Recall all your hidden diaries and photo albums on your Cyworld and Facebook pages.
When you’re dead, do you want them exposed? Or do you want to keep them to yourself?
If you are into arson, if you embezzled money from your company, if you are having an affair, do you want the world to know?
A computer hard disc drive was recovered and there was a secret life of a dead man. It included all of the above. A request from the deceased man’s wife revealed who the man really was. A computer engineer who found it deleted all these information and let the wife keep her peace of mind.
New issues have arisen in this digital age. Should the company let the grieving family have something to remember the deceased by? Or should it honor the clients’ privacy?
ISP (internet service provider) companies have to grapple with this question.
Alison Atkins died last July of Colitis. She was 16 and was from Toronto, Canada. She was diagnosed with the disease five years ago, and had been staying home ever since.
SNS (social networking service) was the only gateway for her remain involved in the world. After her death, her SNS accounts were all shut down. So was the only connection for the family to Alison. The SNS Company said, “It is company policy.” Her mom was furious. “It is my right to know and remember my daughter. I don’t understand the company’s decision.”
The current privacy law is for the living, not for the dead. No answers are found about the deceased. But the companies are leaning towards upholding privacy.
Trust is the core value to win the customers. The company fears an impression that it gives away confidential information easily even when the customers are dead. So ISP companies have company policy on privacy. It doesn’t give away passwords to anyone besides the e-mail account holder.
For future dealings with similar problems, regulations will be made within two years. The Uniform Law Commission will look into introducing a law such that digital accounts are included along with other property. Such accounts might be among those which would be dealt with as a personal possession.

- - - - -

# Work order
In the article on digital privacy after death, which body will consider a law that includes digital accounts along with other property?

# Given entries
- - - - -

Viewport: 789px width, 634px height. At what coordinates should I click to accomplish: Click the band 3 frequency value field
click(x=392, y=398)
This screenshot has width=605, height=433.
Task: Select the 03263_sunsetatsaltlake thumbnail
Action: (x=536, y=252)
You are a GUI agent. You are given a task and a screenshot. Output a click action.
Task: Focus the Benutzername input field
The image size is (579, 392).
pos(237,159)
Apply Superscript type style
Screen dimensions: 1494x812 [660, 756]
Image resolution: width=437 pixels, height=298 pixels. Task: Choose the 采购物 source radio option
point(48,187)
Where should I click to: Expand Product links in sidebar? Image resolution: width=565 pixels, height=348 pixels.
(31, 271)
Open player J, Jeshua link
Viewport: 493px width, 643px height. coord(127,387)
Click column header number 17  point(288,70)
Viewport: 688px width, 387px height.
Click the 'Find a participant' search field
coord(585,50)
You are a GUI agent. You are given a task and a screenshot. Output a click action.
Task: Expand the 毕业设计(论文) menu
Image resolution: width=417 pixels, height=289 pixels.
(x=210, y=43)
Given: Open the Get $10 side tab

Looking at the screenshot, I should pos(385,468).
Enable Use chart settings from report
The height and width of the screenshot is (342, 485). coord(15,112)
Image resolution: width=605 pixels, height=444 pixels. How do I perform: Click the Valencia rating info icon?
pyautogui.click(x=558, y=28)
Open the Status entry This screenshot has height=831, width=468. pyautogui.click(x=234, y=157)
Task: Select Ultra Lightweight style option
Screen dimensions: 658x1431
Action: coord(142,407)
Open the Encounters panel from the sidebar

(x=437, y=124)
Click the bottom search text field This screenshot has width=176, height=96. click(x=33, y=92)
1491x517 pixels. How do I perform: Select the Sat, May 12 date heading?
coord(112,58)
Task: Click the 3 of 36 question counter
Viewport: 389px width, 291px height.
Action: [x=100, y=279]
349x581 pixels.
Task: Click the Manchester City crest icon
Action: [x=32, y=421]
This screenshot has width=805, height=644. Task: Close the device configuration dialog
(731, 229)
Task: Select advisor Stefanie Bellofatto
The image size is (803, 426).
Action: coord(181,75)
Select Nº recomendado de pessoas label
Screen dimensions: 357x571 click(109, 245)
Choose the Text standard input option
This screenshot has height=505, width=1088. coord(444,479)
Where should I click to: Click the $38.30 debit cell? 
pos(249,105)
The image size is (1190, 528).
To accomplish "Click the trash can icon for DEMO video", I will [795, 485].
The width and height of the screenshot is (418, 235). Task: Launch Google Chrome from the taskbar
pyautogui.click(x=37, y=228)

- - - - -

# Expected output
The Uniform Law Commission.